引用文:
⟨

説明

センサ装置を備えたボールジョイント及び摩耗測定のための方法

本発明は、例えば自動車の車軸システムのためのボールジョイント、並びにボールジョイントにおける摩耗測定のための方法に関する。このボールジョイントは、環状又は鉢状のジョイントハウジング(1)を有しており、該ジョイントハウジング(1)のほぼ円筒形の内室内にボールソケット(2)が配置されている。該ボールソケット(2)内に、ボールピボット(4)のボール(3)が滑動可能に受容されている。さらにまた、ボールジョイントは、力若しくは負荷を規定するためのセンサ装置(7)を有している。
本発明によるボールジョイントは、前記センサ装置(7)が、曲げ弾性的なプレート(6)上に配置されていることを特徴としている。該プレートは、ジョイントハウジング(1)内に固定されており、この場合、前記センサ装置(7)は、センサプレート(6)の機械的な応力若しくは撓みを測定するように調整されている。前記ボールジョイントはさらに伝達部材を有していて、この伝達部材によって、ボールソケット(2)の変形時に力又は曲げモーメントが前記センサプレート(6)内に導入されるようになっている。
本発明によるボールジョイントは、頑丈で安価に製造可能であって、ボールジョイントに作用する負荷若しくは力を測定することができる。本発明の方法によれば、ボールソケットのプリロードを測定することによってボールジョイントの摩耗状態を永久的に確認することができる。

【発明の詳細な説明】
【技術分野】
【0001】
本発明は、例えば自動車の車軸システムのためのボールジョイント(玉継手)であって、ジョイントハウジングを有しており、該ジョイントハウジングの内室内にボールソケットが配置されており、該ボールソケット内に、ボールピボットのボールが滑動可能に受容されており、ボールジョイントがさらに、力若しくは負荷を規定するためのセンサ装置を有している形式のものに関する。また本発明は、ボールジョイントにおける摩耗測定のための方法に関する。
【0002】
冒頭に述べた形式のボールジョイントは、例えばサポートジョイント又はガイドジョイントとして、もっぱら自動車のホイールハウジング若しくはシャーシにしか使用することができない。この場合、冒頭に述べた形式のボールジョイントは、センサ装置を有しており、このセンサ装置によって、ボールジョイントに作用する力及び負荷を検出若しくは測定することができる。
【0003】
冒頭に述べた形式の、力若しくは負荷を測定するための装置を備えたボールジョイントは、自動車に使用され、実際の走行運転中に又は試験台上での試験運転中にボールジョイントに作用する力又は曲げモーメントを確実に検出することができるようにするためのものである。このような形式で、自動車のシャーシにおけるボールジョイントの力を測定することによって、自動車の走行力学的な状態(fahrdynamischen Zustand)を推論することができる。これによって特に、例えばESP又はABS等の走行安全性システムのためのデータベースを改善することができる。従って冒頭に述べた形式のボールジョイントは、特に自動車における走行安全性を改善するために用いられる。

⟩

実施事項:
• A. ボールジョイントの特許文書のうち、「本発明によるボールジョイントは、前記セン」で始まり「導入されるようになっている。」に至るまでの部分を一字一句違えずに出力してください。
• B. ボールジョイントの特許文書を、示されている最後の文の後から引き継いで書き続けてください。
このデータは別の出典から取られたものです。

データ抜粋:
⟨

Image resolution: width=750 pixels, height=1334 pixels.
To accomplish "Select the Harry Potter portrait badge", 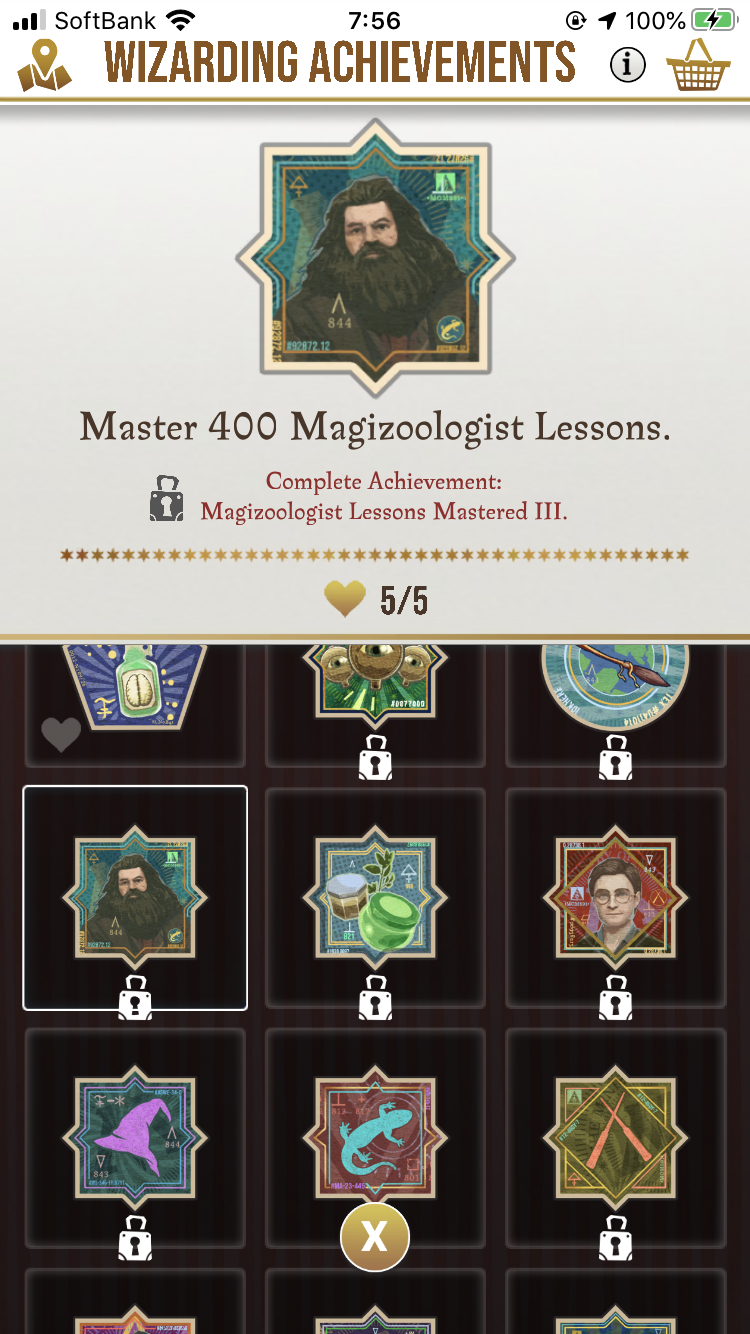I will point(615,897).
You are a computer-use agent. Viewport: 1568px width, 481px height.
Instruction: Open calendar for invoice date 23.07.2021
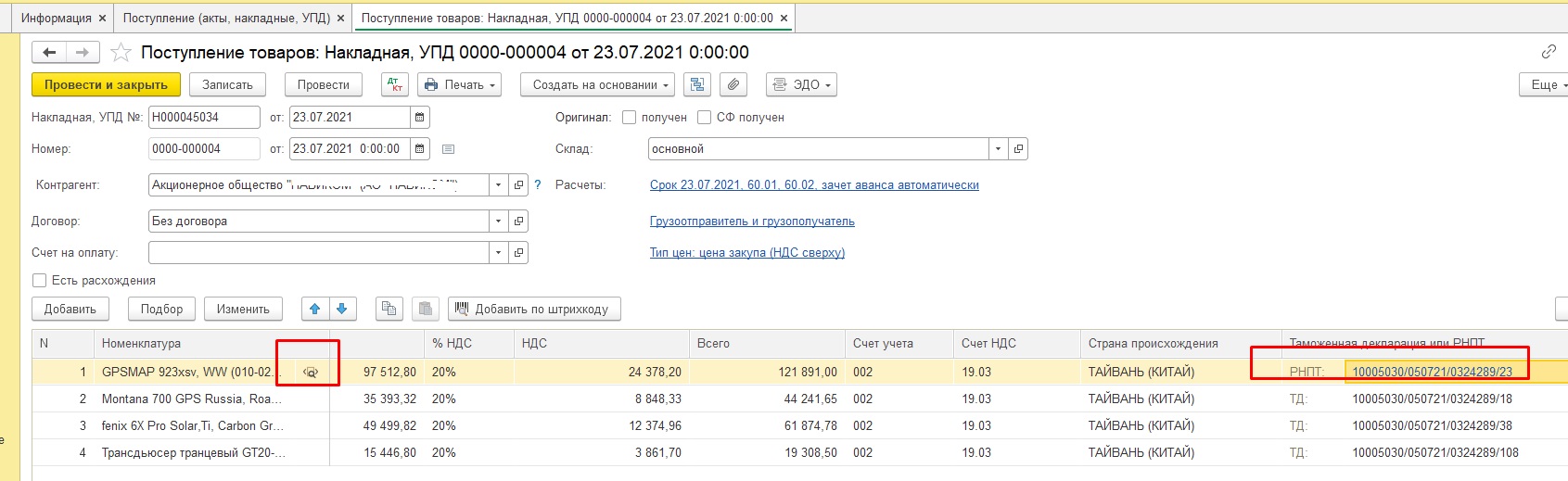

⟩

解答:
• A.
本発明によるボールジョイントは、前記センサ装置(7)が、曲げ弾性的なプレート(6)上に配置されていることを特徴としている。該プレートは、ジョイントハウジング(1)内に固定されており、この場合、前記センサ装置(7)は、センサプレート(6)の機械的な応力若しくは撓みを測定するように調整されている。前記ボールジョイントはさらに伝達部材を有していて、この伝達部材によって、ボールソケット(2)の変形時に力又は曲げモーメントが前記センサプレート(6)内に導入されるようになっている。

• B.
【0004】
力センサ装置を備えたボールジョイントは、例えばドイツ連邦共和国特許公開第10107279号明細書により公知である。この文献により公知のボールジョイントは、特に、自動車の所定の構成部分に作用する力、例えばタイロッドにおいてシャーシからの反応力に基づいて存在する軸方向力を検出若しくは評価するために用いられる。このためにこの文献によれば、舵取りリンク機構の種々異なる構成部分間に配置されたボールジョイントは、ボールピボットの領域内で伸張測定ストリップ又はピエゾ・圧力センサを備えていて、このセンサの信号を用いて、ボールジョイントの負荷及びひいては舵取りリンク機構に作用する軸方向力を推論するようになっている。
【0005】
しかしながら、このような形式の伸張測定ストリップ又はピエゾセンサを備えたボールジョイントの構成は高価なコストを必要とする。まず、一般的にボールピボットに相応の取付け面を形成し、次いでこの取付け面に例えば前記伸張ストリップを接着する必要がある。しかも追加的に、別個の評価エレクトロニクスに電線接続によって電気的に接続する必要があり、この場合、評価エレクトロニクスは、適当な箇所に保護して取り付ける必要がある。このような構成は、費用がかかり、ひいてはこのような形式の負荷センサを備えたボールジョイントの製造コストは高価であり、しかもこのような形式のボールジョイントの露出したセンサ及び配線は繊細であり、従って故障し易いものである。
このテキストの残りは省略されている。